BEGIN Records for the exercise

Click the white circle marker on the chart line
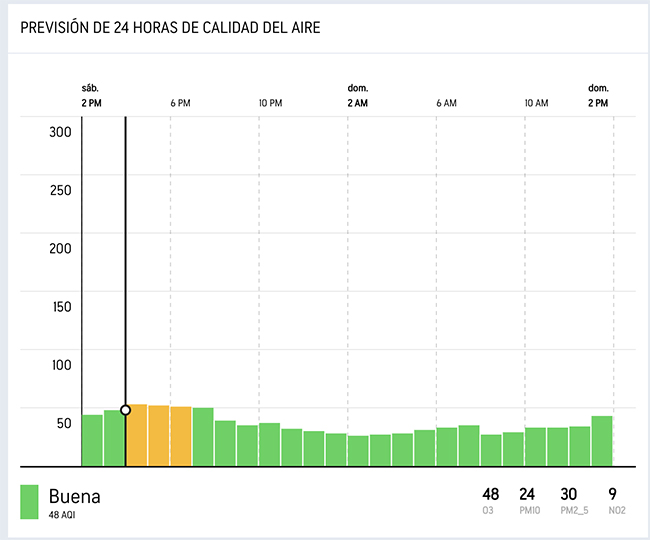650x540 pixels. (125, 410)
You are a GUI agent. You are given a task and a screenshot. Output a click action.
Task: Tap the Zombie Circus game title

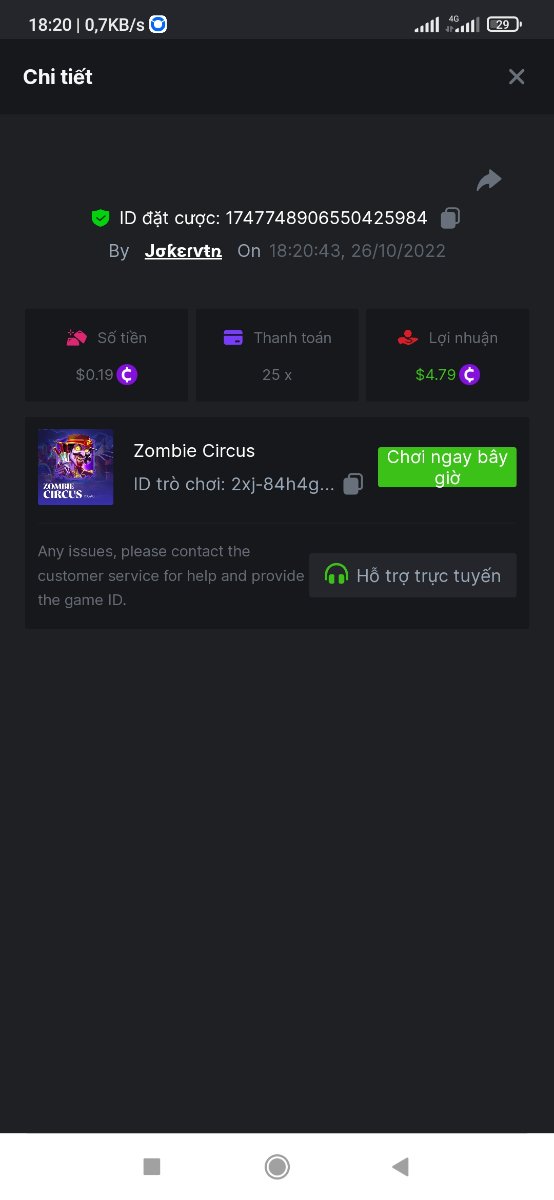click(x=194, y=450)
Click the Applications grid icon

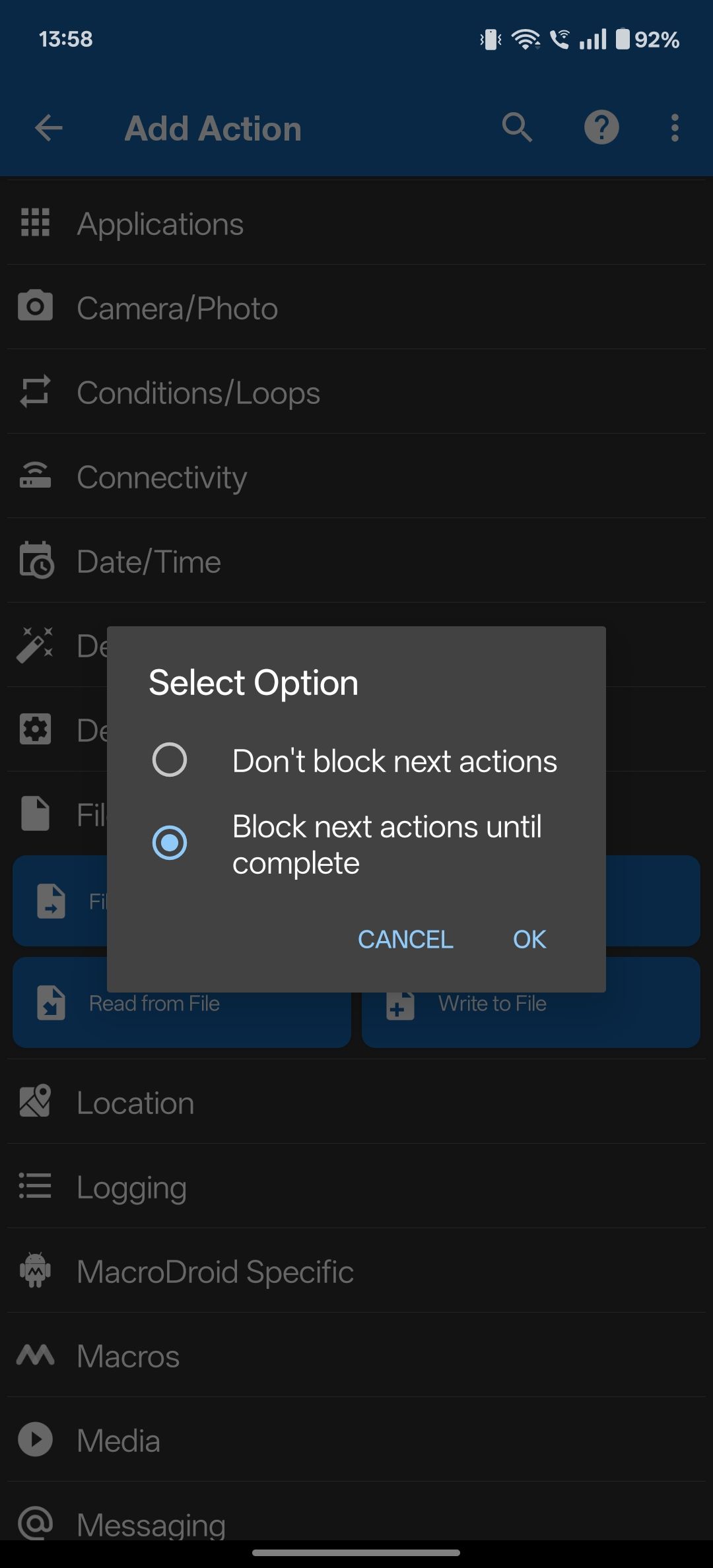click(36, 222)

END Records for the exercise

* **Goal of the exercise**: If a record above holds a picture, leave the picture out and write out everything else exactly.

* **Solution to this problem**:
Click the white circle marker on the chart line
650x540 pixels. (125, 410)
You are a GUI agent. You are given a task and a screenshot. Output a click action.
Task: Tap the Zombie Circus game title

click(x=194, y=450)
Click the Applications grid icon

click(36, 222)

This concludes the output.